Im Rahmen einer Abmahnung wird der Rechtsverletzer in der Regel aufgefordert, das beanstandete Verhalten einzustellen und eine strafbewehrte Unterlassungserklärung abzugeben. Strafbewehrt bedeutet, dass sich der Abgemahnte verpflichtet, eine Vertragsstrafe zu zahlen, wenn er gegen sein Versprechen verstößt, das beanstandete Verhalten zu unterlassen. In der strafbewehrten Unterlassungserklärung kann ein fester Betrag für den Fall der Zuwiderhandlung festgelegt werden, häufig wird aber auch ein Vertragsstrafeversprechen nach dem sog. „Hamburger Brauch“ gewählt. Darin verspricht der Abgemahnte bei einem erneuten Verstoß gegen die Unterlassungsverpflichtung eine angemessene Vertragsstrafe zu zahlen, deren Höhe vom Abmahner nach billigen Ermessen gemäß § 315 BGB bestimmt wird. Diese Billigkeitsentscheidung des Abmahners kann im Streitfall gerichtlich überprüft werden.

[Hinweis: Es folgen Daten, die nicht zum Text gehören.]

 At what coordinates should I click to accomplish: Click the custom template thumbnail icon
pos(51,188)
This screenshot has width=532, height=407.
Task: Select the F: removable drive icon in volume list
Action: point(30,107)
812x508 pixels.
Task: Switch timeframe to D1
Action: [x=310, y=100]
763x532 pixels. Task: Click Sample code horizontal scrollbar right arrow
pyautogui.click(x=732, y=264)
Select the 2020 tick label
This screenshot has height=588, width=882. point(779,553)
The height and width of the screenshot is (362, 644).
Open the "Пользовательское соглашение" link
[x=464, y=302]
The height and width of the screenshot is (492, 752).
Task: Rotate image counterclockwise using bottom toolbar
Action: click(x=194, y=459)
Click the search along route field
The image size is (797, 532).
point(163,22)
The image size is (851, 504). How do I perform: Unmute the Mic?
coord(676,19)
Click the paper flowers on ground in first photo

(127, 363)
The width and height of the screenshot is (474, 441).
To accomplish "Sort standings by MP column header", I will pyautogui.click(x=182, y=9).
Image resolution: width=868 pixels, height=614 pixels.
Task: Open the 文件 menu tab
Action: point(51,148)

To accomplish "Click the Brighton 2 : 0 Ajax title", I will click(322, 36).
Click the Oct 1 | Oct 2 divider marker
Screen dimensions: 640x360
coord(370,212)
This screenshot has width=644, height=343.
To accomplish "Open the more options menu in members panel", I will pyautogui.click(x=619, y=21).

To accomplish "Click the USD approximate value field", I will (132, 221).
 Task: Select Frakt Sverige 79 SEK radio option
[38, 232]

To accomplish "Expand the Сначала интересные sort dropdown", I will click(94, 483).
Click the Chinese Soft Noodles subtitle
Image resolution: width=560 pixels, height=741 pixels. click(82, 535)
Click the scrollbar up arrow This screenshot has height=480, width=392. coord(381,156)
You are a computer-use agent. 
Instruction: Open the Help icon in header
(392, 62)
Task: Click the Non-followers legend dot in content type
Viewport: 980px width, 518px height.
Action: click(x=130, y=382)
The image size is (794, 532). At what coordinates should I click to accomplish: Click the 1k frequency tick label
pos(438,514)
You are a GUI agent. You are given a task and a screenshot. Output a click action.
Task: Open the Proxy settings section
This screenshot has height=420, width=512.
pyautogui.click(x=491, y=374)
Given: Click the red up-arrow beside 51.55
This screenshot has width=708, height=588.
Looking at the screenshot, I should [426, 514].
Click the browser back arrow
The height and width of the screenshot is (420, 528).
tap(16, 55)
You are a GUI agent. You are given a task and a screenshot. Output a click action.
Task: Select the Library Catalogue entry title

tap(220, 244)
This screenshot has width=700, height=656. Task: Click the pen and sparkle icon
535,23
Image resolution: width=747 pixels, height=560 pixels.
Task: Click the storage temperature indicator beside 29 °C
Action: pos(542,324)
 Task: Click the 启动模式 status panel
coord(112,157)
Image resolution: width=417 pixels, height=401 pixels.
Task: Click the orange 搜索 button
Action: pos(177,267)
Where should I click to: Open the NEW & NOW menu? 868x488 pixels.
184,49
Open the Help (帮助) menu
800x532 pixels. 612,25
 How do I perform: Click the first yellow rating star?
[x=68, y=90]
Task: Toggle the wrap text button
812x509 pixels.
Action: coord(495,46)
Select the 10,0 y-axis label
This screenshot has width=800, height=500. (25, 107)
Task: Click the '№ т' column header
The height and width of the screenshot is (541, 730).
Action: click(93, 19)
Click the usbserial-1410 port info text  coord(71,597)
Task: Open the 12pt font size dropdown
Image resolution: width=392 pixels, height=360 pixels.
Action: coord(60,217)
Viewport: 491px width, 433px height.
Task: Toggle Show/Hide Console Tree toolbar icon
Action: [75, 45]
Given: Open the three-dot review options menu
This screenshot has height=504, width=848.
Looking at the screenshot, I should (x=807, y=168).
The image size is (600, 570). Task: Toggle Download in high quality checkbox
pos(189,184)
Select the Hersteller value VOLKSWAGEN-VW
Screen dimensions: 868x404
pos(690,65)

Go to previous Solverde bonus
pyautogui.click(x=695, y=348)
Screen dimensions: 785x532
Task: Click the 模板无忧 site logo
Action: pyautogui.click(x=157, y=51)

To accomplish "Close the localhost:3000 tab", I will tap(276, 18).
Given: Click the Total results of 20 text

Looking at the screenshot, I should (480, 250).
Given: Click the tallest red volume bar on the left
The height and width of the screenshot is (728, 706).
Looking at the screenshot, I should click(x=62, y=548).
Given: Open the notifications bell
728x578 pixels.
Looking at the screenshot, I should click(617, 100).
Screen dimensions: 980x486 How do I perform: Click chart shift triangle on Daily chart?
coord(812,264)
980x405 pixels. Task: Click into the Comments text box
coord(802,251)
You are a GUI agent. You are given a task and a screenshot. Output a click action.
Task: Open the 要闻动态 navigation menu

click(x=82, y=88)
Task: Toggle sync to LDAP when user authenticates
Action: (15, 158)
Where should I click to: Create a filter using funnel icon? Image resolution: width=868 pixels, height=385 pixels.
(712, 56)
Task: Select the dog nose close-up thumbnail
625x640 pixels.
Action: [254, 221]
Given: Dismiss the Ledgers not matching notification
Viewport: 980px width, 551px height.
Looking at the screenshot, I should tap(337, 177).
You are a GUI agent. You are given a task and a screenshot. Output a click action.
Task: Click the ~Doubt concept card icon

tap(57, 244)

Ist die strafbewehrte Unterlassungserklärung erst einmal abgegeben, ist der erste Verstoß oft nicht weit. In der Praxis stellt sich dann die Frage: Was für eine Vertragsstrafe ist angemessen? Können Abmahner hier einfach horrende Vertragsstrafen verlangen?
Eine Orientierungshilfe zu dieser Frage findet sich in einer kürzlich ergangenen Entscheidung des Oberlandesgerichts Düsseldorf (Urteil vom 27. Juni 2024 – 2 U 37/24). In dem der Entscheidung zugrunde liegenden Fall fielen der Abmahnerin ihre überhöhten Vertragsstrafenforderungen letztlich auf die Füße, so dass sie im Ergebnis nichts gewann, sondern sogar noch draufzahlen musste.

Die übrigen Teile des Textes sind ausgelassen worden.